If it’s not clear: there is nothing special about our edge functions that makes this all work: Any three values defined at each vertex of a triangle will do. One very important fact to note here is that, after applying homogeneous division to eq. (2), we end up with functions of pixel coordinates (X, Y) and the values (or results/outputs of functions) themselves are multiples of 1/w. You may wonder, how did this work in previous parts then? The answer is simple: We simply didn’t care because all we were interested in was that the edge functions tell us whether a point is inside or outside a triangle by comparing signs and not values themselves! To recover the true parameter values (e.g. u and not just u/w), we are going to make use of what we just made up and dubbed constant function in Part II. How, you say? As I alluded to it, we can make up and attach any value to vertices of triangles that we want to rasterize. So, let’s make one and assign constant value 1 to every vertex:

By using the same mechanism of applying homogeneous division to the parameter function, we end up with:

Oh, that’s great! It’s a function of pixel coordinates again so we can just interpolate it at every fragment (as for all other parameters) as we rasterize triangles and divide our parameters by 1/w value to recover the values themselves:

Note how we interpolate both parts — u/w and 1/w separately to interpolate function u(x/w, y/w) correctly.

What you are asked to do = Pick up the passage on perspective-correct interpolation in rasterization and continue it from its last sentence.

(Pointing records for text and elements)

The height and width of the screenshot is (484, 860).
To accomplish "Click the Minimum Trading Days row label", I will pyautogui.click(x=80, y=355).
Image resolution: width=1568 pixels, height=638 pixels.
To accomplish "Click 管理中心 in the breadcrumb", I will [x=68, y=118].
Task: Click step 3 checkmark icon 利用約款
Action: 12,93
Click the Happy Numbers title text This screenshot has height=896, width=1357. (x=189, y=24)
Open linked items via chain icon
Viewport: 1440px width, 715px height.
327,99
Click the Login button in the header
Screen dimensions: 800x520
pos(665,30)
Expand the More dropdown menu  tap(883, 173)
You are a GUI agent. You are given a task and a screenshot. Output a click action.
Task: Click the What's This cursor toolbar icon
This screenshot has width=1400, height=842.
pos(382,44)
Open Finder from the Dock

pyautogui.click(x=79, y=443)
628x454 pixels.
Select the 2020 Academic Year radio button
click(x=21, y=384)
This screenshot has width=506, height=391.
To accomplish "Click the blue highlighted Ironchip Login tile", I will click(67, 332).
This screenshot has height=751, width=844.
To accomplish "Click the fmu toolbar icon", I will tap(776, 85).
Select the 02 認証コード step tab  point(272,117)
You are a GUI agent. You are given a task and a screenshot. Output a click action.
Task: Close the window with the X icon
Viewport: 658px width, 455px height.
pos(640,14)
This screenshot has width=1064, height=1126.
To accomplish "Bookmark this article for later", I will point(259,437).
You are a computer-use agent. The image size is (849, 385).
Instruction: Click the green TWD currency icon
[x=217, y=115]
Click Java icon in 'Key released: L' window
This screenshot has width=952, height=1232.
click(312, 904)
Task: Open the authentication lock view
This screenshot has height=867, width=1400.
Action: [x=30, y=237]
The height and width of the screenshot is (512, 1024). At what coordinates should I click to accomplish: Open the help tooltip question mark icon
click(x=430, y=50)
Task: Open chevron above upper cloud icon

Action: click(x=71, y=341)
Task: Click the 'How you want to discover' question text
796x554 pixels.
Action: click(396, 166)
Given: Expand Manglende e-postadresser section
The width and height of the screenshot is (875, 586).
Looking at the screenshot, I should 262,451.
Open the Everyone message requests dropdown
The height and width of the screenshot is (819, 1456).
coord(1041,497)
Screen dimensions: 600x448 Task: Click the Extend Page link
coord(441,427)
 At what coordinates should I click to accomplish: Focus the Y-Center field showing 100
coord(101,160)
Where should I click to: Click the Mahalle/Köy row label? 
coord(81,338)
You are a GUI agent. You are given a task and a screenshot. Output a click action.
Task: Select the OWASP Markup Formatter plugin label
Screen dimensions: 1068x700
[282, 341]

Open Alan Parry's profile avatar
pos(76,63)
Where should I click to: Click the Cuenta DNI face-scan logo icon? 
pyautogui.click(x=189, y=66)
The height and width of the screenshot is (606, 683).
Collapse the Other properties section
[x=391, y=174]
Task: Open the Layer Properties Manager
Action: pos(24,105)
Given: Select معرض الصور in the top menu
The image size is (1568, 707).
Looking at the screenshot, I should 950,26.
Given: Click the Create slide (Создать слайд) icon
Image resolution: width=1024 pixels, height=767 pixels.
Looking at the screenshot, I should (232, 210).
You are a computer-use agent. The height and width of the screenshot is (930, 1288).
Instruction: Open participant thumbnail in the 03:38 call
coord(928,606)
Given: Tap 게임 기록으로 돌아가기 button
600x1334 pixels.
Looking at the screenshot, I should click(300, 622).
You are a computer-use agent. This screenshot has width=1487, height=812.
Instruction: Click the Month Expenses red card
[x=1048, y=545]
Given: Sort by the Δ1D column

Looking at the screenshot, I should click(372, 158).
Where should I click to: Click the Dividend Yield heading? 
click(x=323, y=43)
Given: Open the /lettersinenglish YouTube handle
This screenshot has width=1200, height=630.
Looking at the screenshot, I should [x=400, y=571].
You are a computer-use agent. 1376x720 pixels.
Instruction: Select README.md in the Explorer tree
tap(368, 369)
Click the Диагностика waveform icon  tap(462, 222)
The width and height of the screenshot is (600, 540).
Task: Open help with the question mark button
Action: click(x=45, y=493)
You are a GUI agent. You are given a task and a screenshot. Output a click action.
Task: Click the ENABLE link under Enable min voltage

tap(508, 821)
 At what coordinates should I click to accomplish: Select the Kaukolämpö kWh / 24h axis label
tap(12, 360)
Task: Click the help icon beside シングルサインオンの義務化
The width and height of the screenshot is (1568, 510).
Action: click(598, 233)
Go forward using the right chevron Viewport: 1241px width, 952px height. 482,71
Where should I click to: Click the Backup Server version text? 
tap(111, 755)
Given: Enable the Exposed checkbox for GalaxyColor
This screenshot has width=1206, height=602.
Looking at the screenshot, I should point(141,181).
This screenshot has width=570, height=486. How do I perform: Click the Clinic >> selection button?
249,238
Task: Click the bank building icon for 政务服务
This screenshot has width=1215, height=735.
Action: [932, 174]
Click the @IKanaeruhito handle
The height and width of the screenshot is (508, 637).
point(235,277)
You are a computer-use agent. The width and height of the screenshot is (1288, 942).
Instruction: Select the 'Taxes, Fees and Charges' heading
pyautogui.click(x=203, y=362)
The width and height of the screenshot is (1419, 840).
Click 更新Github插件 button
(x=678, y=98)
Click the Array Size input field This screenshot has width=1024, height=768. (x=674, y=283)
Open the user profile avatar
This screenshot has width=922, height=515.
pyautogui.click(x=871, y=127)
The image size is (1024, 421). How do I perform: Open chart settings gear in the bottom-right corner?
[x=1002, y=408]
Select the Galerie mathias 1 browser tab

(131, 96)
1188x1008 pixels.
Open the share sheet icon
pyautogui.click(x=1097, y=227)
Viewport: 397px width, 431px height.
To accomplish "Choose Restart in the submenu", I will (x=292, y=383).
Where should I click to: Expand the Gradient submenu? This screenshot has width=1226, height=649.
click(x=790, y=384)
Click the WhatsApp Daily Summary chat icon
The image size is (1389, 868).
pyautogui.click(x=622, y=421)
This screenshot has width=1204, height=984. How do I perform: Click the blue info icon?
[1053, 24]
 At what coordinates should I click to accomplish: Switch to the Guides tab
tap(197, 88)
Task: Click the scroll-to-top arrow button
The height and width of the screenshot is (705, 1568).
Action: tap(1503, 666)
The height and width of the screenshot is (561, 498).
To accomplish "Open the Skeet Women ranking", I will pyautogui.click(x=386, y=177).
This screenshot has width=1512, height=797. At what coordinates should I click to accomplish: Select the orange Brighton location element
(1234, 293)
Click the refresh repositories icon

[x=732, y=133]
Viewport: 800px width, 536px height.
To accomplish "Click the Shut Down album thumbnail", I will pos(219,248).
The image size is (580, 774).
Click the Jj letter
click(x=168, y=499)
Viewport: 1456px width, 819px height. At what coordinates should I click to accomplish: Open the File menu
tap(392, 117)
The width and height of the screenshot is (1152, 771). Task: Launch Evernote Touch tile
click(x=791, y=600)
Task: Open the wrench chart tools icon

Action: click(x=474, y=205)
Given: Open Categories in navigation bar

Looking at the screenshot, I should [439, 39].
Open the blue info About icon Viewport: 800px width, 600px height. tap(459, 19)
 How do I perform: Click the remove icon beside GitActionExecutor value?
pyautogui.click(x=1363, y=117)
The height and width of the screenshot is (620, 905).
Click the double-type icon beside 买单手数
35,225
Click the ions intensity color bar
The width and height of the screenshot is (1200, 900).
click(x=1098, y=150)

Result for this task =
To convert this theoretical knowledge into practice, we are going to render a more complex scene this time, the well-known Sponza scene, which has about ~260k textured triangles with texture coordinates and per-vertex normals so let’s get into calculating those interpolation coefficients and functions we’ve just discussed:

// Interpolate 1/w at current fragment
float oneOverW = (C.x * sample.x) + (C.y * sample.y) + C.z;

// w = 1/(1/w)
float w = 1.f / oneOverW;

This time around, we also use z-buffer instead of 1/w to perform depth test in order to resolve visibility so let’s interpolate and recover it, too:

// Interpolate z that will be used for depth test
float zOverW = (Z.x * sample.x) + (Z.y * sample.y) + Z.z;
float z = zOverW * w;

Handling of normals:

// Calculate normal interpolation vector
glm::vec3 PNX = M * glm::vec3(fi0.Normal.x, fi1.Normal.x, fi2.Normal.x);
glm::vec3 PNY = M * glm::vec3(fi0.Normal.y, fi1.Normal.y, fi2.Normal.y);
glm::vec3 PNZ = M * glm::vec3(fi0.Normal.z, fi1.Normal.z, fi2.Normal.z);
// Interpolate normal
float nxOverW = (PNX.x * sample.x) + (PNX.y * sample.y) + PNX.z;
float nyOverW = (PNY.x * sample.x) + (PNY.y * sample.y) + PNY.z;
float nzOverW = (PNZ.x * sample.x) + (PNZ.y * sample.y) + PNZ.z;

glm::vec3 normal = glm::vec3(nxOverW, nyOverW, nzOverW) * w; // {nx/w, ny/w, nz/w} * w -> { nx, ny, nz}

Handling of texture coordinates (or UVs):

// Calculate UV interpolation vector
glm::vec3 PUVS = M * glm::vec3(fi0.TexCoords.s, fi1.TexCoords.s, fi2.TexCoords.s);
glm::vec3 PUVT = M * glm::vec3(fi0.TexCoords.t, fi1.TexCoords.t, fi2.TexCoords.t);
// Interpolate texture coordinates
float uOverW = (PUVS.x * sample.x) + (PUVS.y * sample.y) + PUVS.z;
float vOverW = (PUVT.x * sample.x) + (PUVT.y * sample.y) + PUVT.z;

glm::vec2 texCoords = glm::vec2(uOverW, vOverW) * w; // {u/w, v/w} * w -> {u, v}

As we did in Part II, we will feed all the vertex data that we fetch from the vertex buffer as input to Vertex Shader and return from it a vec4 position which will be used to transform a triangle:

// Vertex Shader to apply perspective projections and also pass vertex attributes to Fragment Shader
glm::vec4 VS(const VertexInput& input, const glm::mat4& MVP, FragmentInput& output)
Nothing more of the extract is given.